Despite the regulatory concerns and efforts from biotech drug producers to raise the bar for generics makers and patient concerns, growth could be exponential as many biological drugs will lose patent protection in a few years time, including Roche Holding AG's (ROG.VX) cancer drugs Mabthera and Herceptin and Amgen Inc's (AMGN) autoimmune disease medicine Enbrel, analysts say.

"We have about 8 to 10 molecules in our pipeline," George said. "The focus is on the big opportunity" to launch biosimilar versions of medicines known as monoclonal antibodies, declining to specify which drugs Sandoz is working on at the moment. Competitor Teva has already said it is working on biosimilars of Roche's drugs.

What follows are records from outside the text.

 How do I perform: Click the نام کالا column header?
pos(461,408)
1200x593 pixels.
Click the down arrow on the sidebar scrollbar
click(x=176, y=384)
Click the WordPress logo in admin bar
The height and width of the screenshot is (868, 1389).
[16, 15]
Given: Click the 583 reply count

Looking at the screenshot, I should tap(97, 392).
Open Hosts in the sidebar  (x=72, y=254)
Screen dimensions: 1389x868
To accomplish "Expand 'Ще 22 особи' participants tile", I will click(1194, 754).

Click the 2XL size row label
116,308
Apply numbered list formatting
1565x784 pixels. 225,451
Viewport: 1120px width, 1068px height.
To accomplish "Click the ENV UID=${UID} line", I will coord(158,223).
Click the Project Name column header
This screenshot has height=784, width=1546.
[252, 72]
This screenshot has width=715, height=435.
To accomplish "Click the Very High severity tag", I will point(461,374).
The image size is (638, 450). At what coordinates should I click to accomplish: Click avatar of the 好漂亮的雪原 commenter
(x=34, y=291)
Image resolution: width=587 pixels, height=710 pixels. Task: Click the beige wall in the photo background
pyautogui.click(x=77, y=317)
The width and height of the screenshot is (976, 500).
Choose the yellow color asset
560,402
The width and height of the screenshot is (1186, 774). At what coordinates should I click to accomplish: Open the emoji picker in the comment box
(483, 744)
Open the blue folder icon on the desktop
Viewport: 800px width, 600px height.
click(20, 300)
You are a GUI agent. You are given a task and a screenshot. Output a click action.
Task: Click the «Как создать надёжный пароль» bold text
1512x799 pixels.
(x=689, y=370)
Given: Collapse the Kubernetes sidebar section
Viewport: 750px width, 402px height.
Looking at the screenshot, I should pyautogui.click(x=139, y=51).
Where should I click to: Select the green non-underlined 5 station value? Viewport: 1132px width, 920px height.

As the market is awaiting a quantum leap in sales for this new class of generic drugs amid partnerships and M&A transactions--recent deals include Pfizer Inc's (PFE) deal with India's Biocon Ltd (532523.BY) to produce insulin--Sandoz can go it alone, although it will continue to invest "hundreds of millions of dollars over time," George said.

George said Sandoz doesn't need any bolt-on acquisitions.

"We are well positioned to grow organically," CEO George said, adding that Sandoz's early start in this market segment--it launched research in 1996--has allowed it to create technological expertise and attract key industry talent. Synergies with parent Novartis also help its biosimilars franchise.

"An acquisition isn't critical" and "we already have big facilities," George said. While Sandoz, which had nearly $10 billion in annual sales in 2009, owns several dozen factories around the world, the company has three facilities dedicated to the production of biotech generics.